I was all set to mark To Sleep in a Sea of Stars by Christopher Paolini as a DNF after the first chapter. There is so much in the first quarter of the novel which reads like an extension of The Expanse series by James S. A. Corey. This includes terminology, anti-Earth sentiment, newly-found alien artifacts, the blending of alien and human biology, and consequences of that blending that impact the entire known universe.
A funny thing happened as I progressed to that twenty-five percent marker whereupon I would make my final decision. I started to care about the main character. A lot. I wanted to know more about what she was going to do with her Soft Blade issue. Moreover, I couldn’t tear myself away from the idea of an honest-to-goodness alien invasion and universe-wide war. And so a DNF turned into an 880-page devour.
Characters are not the heart of To Sleep in a Sea of Stars. In fact, other than Kira, the rest of the cast consists of nothing but space opera archetypes with no character development. And there is nothing wrong with this. The near-constant action counteracts the lack of strong characters.

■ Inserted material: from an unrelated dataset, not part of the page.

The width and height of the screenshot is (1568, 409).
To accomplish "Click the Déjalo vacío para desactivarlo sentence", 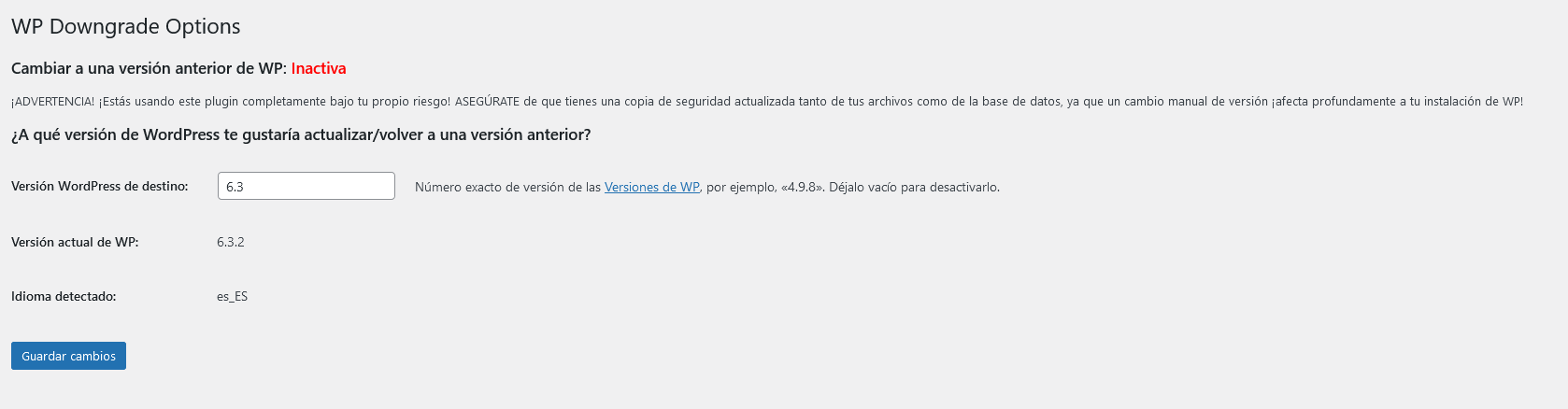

One of the best things about space operas, outside of the story, is how each author approaches aliens. More importantly, how each author approaches humanity’s reaction to concrete proof of aliens. In To Sleep in a Sea of Stars, that reaction is intriguing. The “shoot first, ask questions later” human traits takes a backseat to the need for adequate study and determination of threat level. In fact, it is the aliens who are the aggressors. Personally, I think this is a rather optimistic view of humanity, but it makes for interesting reading.
I thoroughly enjoyed To Sleep in a Sea of Stars. It has everything I love about such stories, including so much space travel that it allows you to finally grasp the vastness of space. I liked it so much that I would love to see more of Kira’s story. Thankfully, Mr. Paolini left the ending open for more should he so choose.